A. On a weekly basis, I want to look at the accumulated crash stats for that branch and

  • Quickly see where the top crashes are occurring (crash signatures)
  • See which crashes are "increasing"
  • From the above screen, access crash stacks for each crash signature
    • In some cases, sort the resulting crash stacks by OS/build ID
    • In some cases, weed out known crashes caused by older versions of plug-ins or haxies
      • Often these stacks have a very generic frame 0 (e.g., libobjc.dylib) and a frame 1 that's unique to the crash; in a perfect world, it would be great to be able to re-list and examine the crashes with the generic frame 0 that don't have frame 1 that matches the known crash (i.e., when looking for patterns among generic frame 0s, don't have to ever [waste time] looking at the ones already matched to known crashers).
      • In a perfect world, have feedback people email these people telling them their crash is caused by an old version of a plug-in or by a haxie
  • Possibly "compare" crash signatures to trunk and releases to see if they're occurring there, too
  • Cross-reference with any existing bugs (or recently closed bugs)

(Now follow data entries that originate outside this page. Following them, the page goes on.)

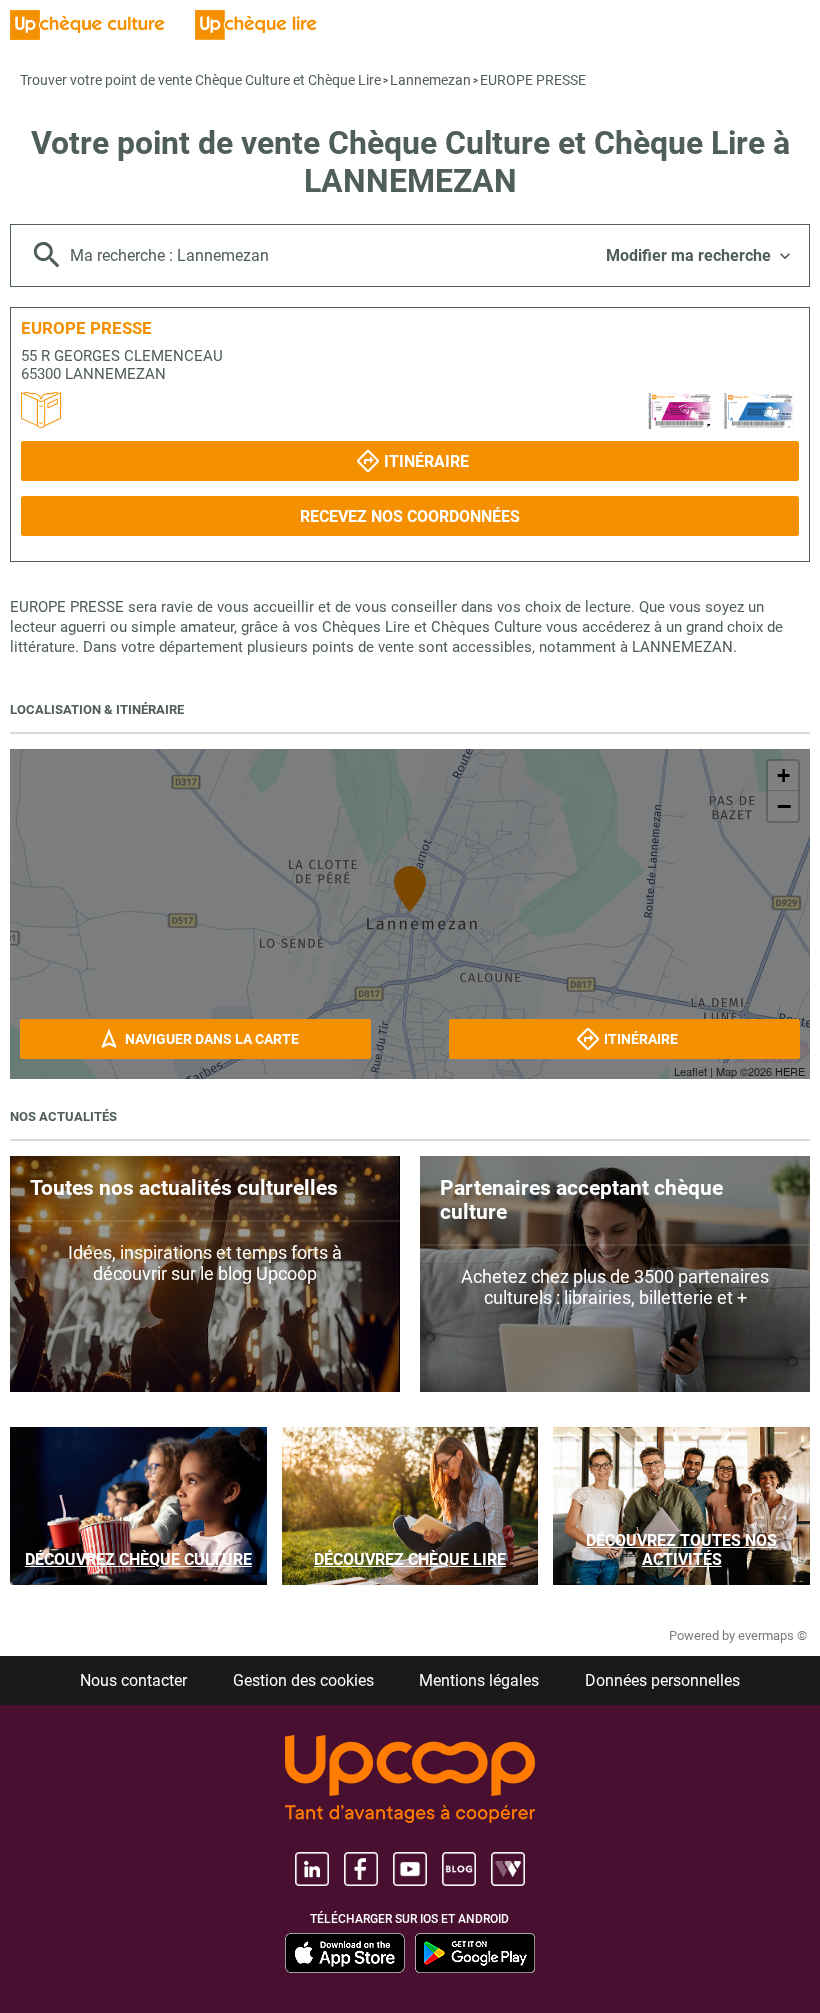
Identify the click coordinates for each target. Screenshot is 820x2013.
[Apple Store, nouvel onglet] (345, 1953)
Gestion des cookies (303, 1680)
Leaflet (690, 1071)
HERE (790, 1071)
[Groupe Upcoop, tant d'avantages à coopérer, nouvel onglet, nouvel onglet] (410, 1780)
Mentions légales (479, 1680)
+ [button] (783, 775)
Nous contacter (133, 1680)
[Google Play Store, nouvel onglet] (475, 1953)
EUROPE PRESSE (533, 80)
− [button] (784, 806)
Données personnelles (662, 1680)
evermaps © (772, 1635)
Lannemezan (430, 80)
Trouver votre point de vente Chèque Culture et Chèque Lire (200, 80)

If there are no existing bugs on a major-seeming crash, attempt to reproduce from URLs and comments and file bug(s).

B. If I file a bug based on crash analysis, particularly one with a large number of incidents but which I was unable to reproduce, I want to

  • Continue to monitor the crash signature for new incidents which may provide URLs or comments that allow the bug to become reproducible
    • Develop a quick query for this, with an open-ended end date
  • Search across products for incidents if there's reason to believe it might be in shared code

C. If a bug filed based on crash analysis, or having a crash analysis component, has been marked FIXED, I want to

  • Verify that the crash signature disappears (or, in the case of overly-generic crash signatures, declines significantly) in builds following the checkin
  • Have easy access to incidents of the crash signature from *only* builds after the check-in of the fix, in order to check whether the incidents appear to be the same crash or another crash whose top frame happens to be the same signature


For releases, steps are broadly similar but over different timeframes (more focused during the Release Candidate stage and for the first while after a release).